**EXERCISE OBJECTIVE**
Nothing but the pictures may be left out. Restate the rest of the entries word for word.
─── SUPPLIED DATA
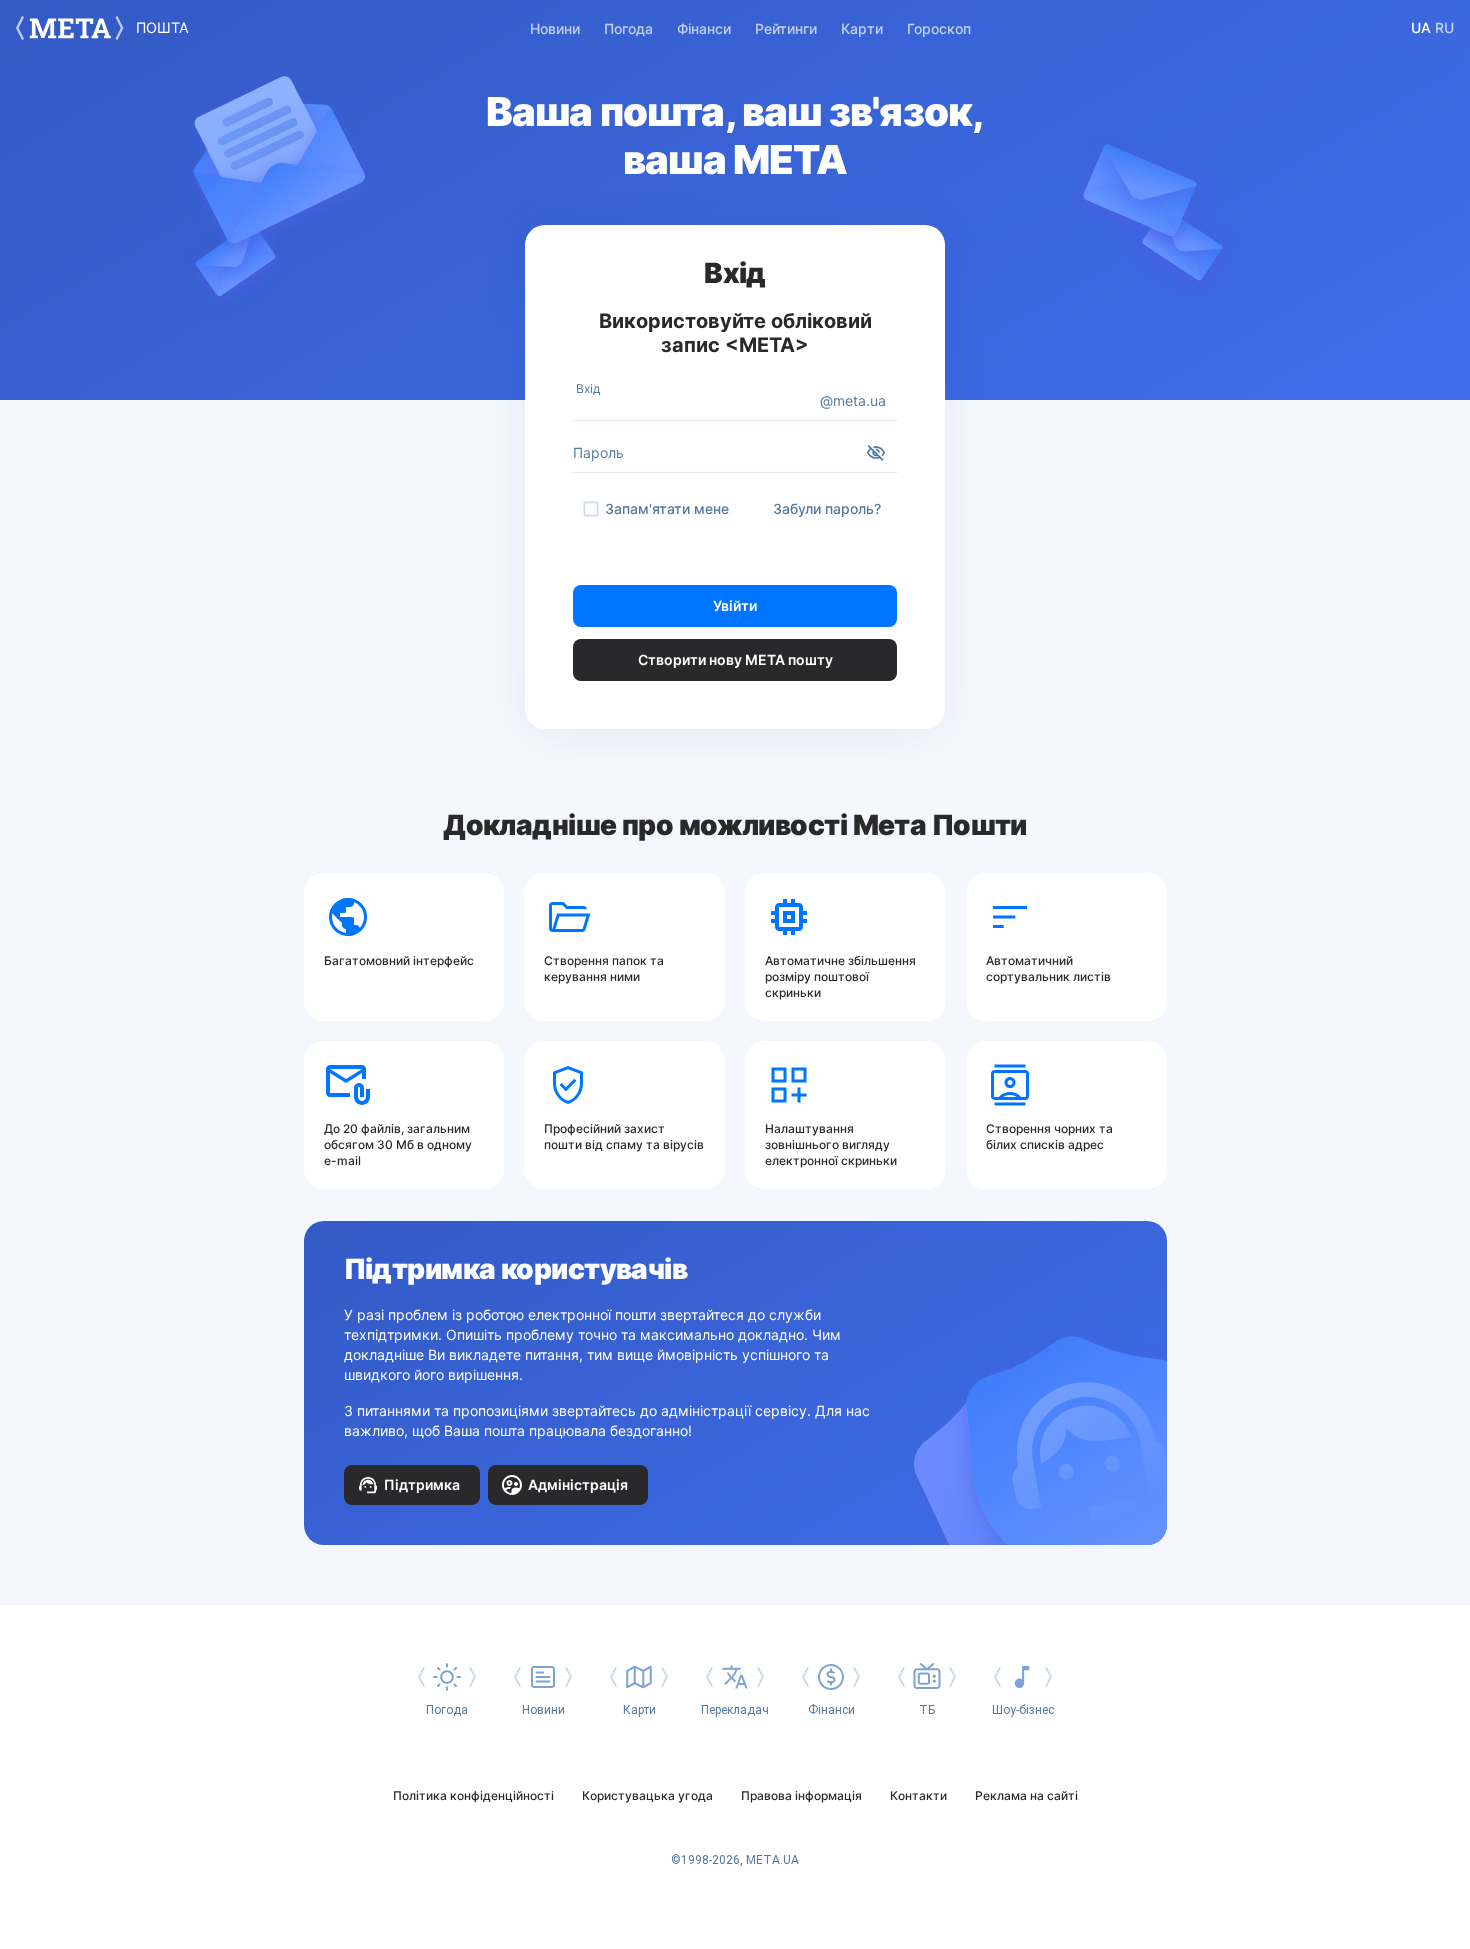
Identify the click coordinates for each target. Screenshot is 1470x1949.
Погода (628, 28)
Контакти (918, 1795)
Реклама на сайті (1026, 1795)
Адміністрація (578, 1484)
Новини (555, 28)
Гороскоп (939, 28)
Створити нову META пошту (735, 659)
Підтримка (422, 1484)
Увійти (735, 605)
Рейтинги (786, 28)
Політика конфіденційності (473, 1795)
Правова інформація (801, 1795)
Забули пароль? (827, 509)
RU (1444, 27)
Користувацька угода (647, 1795)
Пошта (162, 28)
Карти (862, 28)
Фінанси (704, 28)
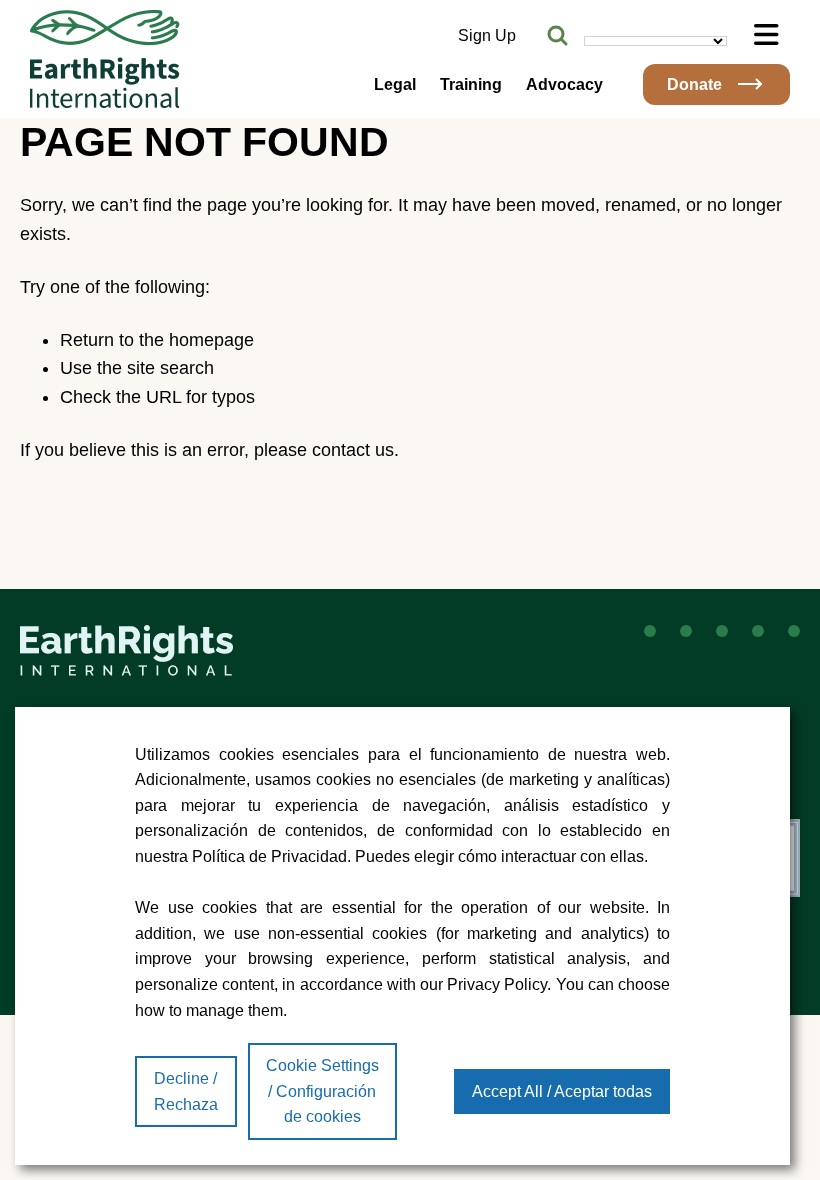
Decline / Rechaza (186, 1091)
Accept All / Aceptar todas (562, 1091)
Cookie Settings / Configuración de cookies (322, 1091)
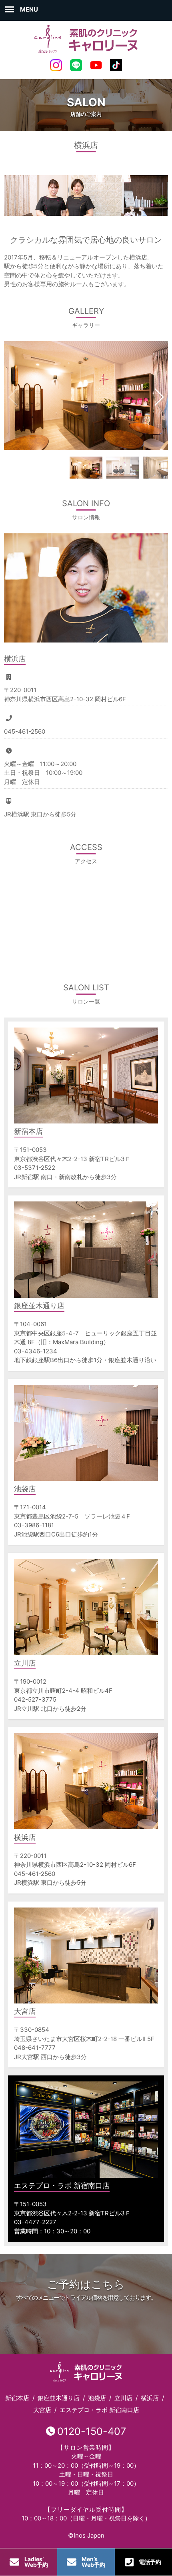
──────
**OUTPUT OF THE TASK**
Identify the click coordinates for each target. Screenshot is 1470x1949.
Погода (628, 28)
Контакти (918, 1795)
Реклама на сайті (1026, 1795)
Адміністрація (578, 1484)
Новини (555, 28)
Гороскоп (939, 28)
Створити нову META пошту (735, 659)
Підтримка (422, 1484)
Увійти (735, 605)
Рейтинги (786, 28)
Політика конфіденційності (473, 1795)
Правова інформація (801, 1795)
Забули пароль? (827, 509)
RU (1444, 27)
Користувацька угода (647, 1795)
Пошта (162, 28)
Карти (862, 28)
Фінанси (704, 28)
Decline / Rechaza (186, 1091)
Accept All / Aceptar todas (562, 1091)
Cookie Settings / Configuración de cookies (322, 1091)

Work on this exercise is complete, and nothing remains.